**What the task requires:** Write out the following listing's lines from the one with "Task: Collapse the Доп. настройка arrow" to the one with "The height and", exactly, with both included and no others.

**Listed records:**

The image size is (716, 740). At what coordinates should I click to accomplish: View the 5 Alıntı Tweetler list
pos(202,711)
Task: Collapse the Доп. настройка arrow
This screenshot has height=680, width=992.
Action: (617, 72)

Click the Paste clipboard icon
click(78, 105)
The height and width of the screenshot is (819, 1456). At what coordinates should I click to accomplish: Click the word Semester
* * *
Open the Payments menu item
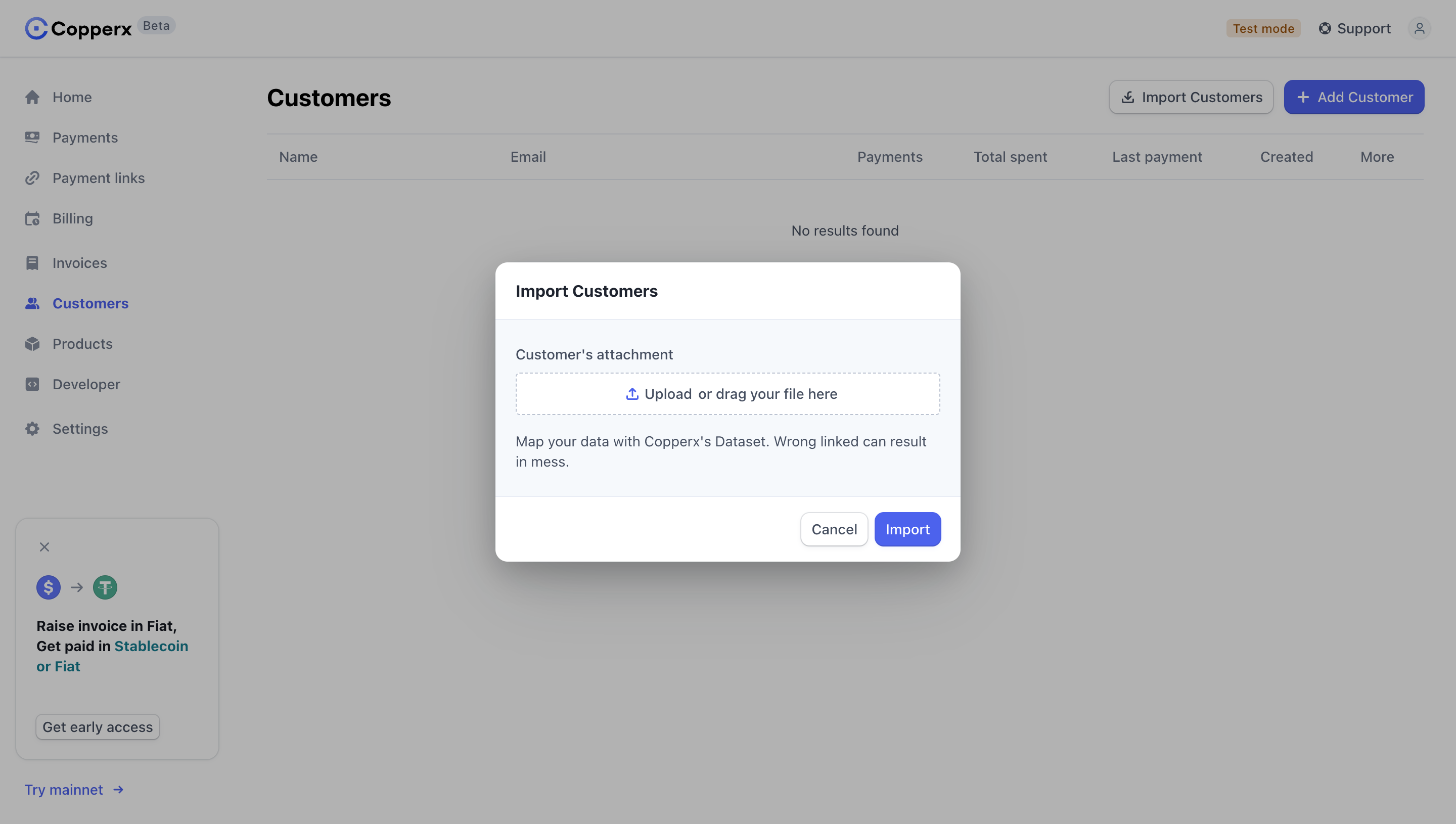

**Result below:**
Task: Collapse the Доп. настройка arrow
This screenshot has height=680, width=992.
Action: (617, 72)

Click the Paste clipboard icon
click(78, 105)
The height and width of the screenshot is (819, 1456). At what coordinates should I click to accomplish: Click the word Semester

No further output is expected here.